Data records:
= = = = = = =

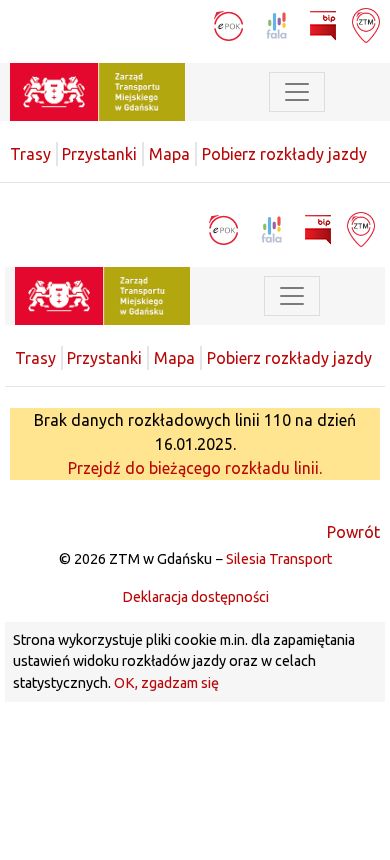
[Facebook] (155, 24)
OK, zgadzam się (166, 683)
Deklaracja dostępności (195, 597)
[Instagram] (190, 24)
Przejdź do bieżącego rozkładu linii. (195, 468)
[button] (355, 92)
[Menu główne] (297, 92)
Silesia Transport (279, 559)
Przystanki (99, 154)
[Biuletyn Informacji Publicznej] (325, 24)
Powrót (353, 532)
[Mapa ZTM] (366, 24)
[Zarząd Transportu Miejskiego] (97, 90)
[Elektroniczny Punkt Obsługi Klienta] (230, 24)
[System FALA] (278, 24)
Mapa (169, 154)
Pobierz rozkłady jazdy (284, 154)
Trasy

= = = = = = =

What the exercise asks: From the opening line of the entries, copy each line exactly until the line with "Mapa (169, 154)", which is copied as well; leave out pictures.

Output for this task:
[Facebook] (155, 24)
OK, zgadzam się (166, 683)
Deklaracja dostępności (195, 597)
[Instagram] (190, 24)
Przejdź do bieżącego rozkładu linii. (195, 468)
[button] (355, 92)
[Menu główne] (297, 92)
Silesia Transport (279, 559)
Przystanki (99, 154)
[Biuletyn Informacji Publicznej] (325, 24)
Powrót (353, 532)
[Mapa ZTM] (366, 24)
[Zarząd Transportu Miejskiego] (97, 90)
[Elektroniczny Punkt Obsługi Klienta] (230, 24)
[System FALA] (278, 24)
Mapa (169, 154)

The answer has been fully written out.